C'est donc dans ce contexte incohérent que sont envoyés 2500 "soldats de la paix" et 500 observateurs non-armés, dans le cadre d'un mandat que les Nations Unies considèrent comme "clair, limité et réaliste". Clair, il l'est certainement puisque le rôle des militaires de la MONUC consiste seulement à noter les violations du cessez-le-feu qui ne manqueront pas d'avoir lieu et les incursions illicites dans la zone-tampon de 15 kilomètres établie sur la ligne de front. Pour ce qui est d'être limité, son mandat est également un modèle du genre : on voit mal ce que pourrait faire une poignée de soldats connaissant si peu la région face à des armées importantes et entraînées, sinon assiter impuissants à de nouveaux massacres. Et s'il est réaliste, c'est évidemment par référence à une vision du monde très particulière où la loi du plus fort et du plus riche l'emporte sur tout autre considération.

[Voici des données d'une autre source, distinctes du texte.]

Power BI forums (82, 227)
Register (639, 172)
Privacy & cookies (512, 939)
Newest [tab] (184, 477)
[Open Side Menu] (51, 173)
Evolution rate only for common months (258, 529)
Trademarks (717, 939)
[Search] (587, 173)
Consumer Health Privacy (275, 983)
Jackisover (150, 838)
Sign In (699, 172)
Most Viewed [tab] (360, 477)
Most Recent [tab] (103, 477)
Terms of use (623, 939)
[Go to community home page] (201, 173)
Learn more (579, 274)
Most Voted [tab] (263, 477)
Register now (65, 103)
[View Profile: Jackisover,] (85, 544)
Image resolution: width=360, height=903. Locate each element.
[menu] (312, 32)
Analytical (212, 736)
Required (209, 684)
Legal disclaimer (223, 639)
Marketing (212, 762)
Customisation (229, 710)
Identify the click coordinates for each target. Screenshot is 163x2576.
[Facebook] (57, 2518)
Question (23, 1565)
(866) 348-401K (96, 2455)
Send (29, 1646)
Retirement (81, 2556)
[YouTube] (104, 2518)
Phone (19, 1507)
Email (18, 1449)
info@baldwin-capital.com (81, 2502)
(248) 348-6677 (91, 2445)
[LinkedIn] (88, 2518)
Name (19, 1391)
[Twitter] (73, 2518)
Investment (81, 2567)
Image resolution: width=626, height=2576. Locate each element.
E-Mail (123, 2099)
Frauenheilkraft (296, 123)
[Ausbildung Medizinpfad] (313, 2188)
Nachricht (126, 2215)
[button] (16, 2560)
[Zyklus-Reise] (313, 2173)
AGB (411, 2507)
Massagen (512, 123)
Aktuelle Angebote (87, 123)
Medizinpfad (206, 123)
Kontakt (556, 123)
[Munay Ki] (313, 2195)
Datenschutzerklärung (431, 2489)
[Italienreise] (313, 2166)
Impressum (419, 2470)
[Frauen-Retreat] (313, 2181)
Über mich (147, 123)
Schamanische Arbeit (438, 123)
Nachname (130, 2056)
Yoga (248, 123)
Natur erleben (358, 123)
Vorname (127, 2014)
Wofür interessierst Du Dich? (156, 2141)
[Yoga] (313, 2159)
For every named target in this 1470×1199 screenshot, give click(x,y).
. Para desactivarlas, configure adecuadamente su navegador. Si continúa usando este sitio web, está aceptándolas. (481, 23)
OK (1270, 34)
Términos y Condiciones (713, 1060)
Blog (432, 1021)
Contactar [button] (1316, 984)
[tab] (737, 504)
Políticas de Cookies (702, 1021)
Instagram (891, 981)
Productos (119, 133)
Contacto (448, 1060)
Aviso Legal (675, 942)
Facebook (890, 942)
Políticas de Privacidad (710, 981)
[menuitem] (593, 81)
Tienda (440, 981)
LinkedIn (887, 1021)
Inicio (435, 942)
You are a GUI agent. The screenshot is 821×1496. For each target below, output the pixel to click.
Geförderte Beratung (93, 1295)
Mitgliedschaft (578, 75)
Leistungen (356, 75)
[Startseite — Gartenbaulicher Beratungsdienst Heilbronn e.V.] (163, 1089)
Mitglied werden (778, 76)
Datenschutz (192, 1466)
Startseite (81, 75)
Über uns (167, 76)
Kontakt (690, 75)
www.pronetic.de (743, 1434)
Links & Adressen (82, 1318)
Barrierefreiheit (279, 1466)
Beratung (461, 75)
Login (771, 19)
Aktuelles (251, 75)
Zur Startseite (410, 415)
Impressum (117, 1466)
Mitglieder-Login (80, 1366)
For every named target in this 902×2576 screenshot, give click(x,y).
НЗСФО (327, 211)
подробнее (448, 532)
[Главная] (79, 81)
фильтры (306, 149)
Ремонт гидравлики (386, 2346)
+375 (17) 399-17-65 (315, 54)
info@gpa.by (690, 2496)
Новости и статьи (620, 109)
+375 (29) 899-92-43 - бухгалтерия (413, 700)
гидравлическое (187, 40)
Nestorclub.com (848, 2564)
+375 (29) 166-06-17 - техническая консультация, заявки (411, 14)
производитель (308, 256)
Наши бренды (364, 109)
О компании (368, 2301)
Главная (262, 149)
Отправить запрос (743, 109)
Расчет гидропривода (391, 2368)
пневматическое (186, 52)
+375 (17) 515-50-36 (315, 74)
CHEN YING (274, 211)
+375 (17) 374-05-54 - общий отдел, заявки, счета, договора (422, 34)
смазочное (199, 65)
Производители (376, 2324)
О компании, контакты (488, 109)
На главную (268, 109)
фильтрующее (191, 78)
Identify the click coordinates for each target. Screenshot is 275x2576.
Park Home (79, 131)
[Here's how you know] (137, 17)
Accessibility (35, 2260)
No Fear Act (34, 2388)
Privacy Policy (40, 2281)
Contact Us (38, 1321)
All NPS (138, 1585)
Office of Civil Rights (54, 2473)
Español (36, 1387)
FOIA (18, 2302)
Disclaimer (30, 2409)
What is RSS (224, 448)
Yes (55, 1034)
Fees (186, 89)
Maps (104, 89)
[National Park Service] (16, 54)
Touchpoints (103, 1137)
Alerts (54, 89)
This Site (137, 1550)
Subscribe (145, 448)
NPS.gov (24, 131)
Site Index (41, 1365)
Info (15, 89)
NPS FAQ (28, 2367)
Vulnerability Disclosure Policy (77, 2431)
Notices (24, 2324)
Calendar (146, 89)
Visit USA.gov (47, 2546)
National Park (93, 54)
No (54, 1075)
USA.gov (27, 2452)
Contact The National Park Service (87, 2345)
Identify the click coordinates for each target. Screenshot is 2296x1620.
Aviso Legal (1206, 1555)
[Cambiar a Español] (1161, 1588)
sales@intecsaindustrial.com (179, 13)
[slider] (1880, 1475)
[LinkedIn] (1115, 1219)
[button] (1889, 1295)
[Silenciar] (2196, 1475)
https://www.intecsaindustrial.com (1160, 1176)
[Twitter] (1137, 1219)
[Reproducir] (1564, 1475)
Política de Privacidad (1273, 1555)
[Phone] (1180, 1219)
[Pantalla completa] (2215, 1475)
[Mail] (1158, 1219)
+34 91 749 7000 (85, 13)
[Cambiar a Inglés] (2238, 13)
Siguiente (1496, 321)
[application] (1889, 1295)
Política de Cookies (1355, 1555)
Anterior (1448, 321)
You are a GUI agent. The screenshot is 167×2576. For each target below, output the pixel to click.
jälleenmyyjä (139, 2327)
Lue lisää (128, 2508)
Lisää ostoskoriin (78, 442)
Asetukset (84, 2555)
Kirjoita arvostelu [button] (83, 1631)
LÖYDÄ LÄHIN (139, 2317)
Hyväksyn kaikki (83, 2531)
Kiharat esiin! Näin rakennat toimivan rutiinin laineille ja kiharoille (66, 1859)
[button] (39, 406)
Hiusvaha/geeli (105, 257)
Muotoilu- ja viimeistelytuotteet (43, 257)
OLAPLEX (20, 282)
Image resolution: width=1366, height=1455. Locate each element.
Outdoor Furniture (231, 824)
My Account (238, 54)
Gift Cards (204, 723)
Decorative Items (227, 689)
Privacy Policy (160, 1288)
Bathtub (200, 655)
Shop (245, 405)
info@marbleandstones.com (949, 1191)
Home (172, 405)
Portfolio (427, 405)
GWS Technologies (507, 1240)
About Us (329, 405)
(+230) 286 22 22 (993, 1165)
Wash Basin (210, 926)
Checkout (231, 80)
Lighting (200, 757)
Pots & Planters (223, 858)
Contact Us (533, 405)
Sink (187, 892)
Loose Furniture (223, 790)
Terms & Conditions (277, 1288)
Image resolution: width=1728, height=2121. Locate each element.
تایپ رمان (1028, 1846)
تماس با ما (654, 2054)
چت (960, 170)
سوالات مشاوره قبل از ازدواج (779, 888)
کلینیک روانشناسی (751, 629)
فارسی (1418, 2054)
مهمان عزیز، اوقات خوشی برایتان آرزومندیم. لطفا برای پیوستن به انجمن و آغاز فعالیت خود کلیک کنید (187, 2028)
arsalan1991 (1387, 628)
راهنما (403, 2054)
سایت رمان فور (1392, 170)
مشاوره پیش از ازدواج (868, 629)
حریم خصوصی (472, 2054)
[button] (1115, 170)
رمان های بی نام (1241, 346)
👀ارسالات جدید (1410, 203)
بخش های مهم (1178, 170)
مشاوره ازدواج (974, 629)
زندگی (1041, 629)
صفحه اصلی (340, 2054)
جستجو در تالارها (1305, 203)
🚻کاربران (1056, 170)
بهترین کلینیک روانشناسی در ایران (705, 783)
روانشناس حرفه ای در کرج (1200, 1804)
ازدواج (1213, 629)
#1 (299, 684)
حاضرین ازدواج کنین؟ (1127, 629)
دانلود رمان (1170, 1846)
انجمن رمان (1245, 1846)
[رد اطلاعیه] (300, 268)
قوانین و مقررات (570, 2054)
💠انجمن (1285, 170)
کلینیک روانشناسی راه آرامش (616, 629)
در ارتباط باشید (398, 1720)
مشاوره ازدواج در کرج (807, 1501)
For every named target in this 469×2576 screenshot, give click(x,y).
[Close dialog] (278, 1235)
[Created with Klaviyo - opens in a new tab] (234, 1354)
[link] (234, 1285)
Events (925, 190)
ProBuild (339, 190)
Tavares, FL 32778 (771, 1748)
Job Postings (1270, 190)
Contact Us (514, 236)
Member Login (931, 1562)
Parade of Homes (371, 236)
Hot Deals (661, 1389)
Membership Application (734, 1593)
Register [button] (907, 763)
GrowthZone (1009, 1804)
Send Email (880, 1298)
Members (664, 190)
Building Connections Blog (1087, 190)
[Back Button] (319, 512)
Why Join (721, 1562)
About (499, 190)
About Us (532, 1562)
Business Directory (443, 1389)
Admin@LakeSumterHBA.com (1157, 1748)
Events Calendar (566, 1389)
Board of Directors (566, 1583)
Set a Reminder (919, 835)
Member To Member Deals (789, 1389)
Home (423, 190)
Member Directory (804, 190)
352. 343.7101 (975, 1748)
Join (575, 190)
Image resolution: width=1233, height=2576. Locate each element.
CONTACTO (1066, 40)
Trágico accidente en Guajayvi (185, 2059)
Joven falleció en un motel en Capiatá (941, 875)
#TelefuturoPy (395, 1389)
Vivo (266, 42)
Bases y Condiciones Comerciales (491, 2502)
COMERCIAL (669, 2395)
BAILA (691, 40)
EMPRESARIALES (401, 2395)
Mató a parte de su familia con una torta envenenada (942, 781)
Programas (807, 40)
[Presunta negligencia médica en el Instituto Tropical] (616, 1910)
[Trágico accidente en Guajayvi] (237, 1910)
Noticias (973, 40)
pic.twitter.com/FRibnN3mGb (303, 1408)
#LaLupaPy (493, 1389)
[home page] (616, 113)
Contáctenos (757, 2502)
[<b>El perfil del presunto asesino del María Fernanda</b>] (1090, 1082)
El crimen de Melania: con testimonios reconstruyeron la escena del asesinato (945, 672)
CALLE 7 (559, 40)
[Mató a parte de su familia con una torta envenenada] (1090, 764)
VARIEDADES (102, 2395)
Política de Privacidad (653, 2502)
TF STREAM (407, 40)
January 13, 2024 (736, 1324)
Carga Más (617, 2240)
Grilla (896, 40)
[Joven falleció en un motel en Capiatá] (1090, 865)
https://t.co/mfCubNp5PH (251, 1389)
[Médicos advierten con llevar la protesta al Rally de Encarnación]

En matière de défense du simple droit à la vie de millions de personnes tourmentées par des légions de mercenaires, les mots prennent forcément un sens bien différent : un mandat "clair" est un mandat qui permet aux "soldats de la paix" d'assurer véritablement leur rôle qui est de protéger les populations civiles et de désarmer les belligérants, non pas de tenir le compte dérisoire des missiles et des obus. A ce titre, il mérite d'être qualifié de "réaliste" s'il est soutenu par une volonté politique forte capable de lui conférer les moyens matériels de sa mission. En revanche, il ne saurait en aucun cas être "limité" parce que la défense des individus ne tolère pas de frontières. Aujourd'hui, les représentants de la communauté internationale montrent à quel point ils parlent un langage différent des membres qui la constituent : ne nous y trompons pas, la clarté, dans les hautes sphères du pouvoir, est synonyme d'engagement minimum, tandis que le réalisme signifie le profit maximum et la limitation évoque l'absence d'humanité qui caractérise l'ensemble. Des mots qui camouflent des valeurs dont nous ne voulons pas parce que les maux et les malheurs, eux, ne se cachent pas.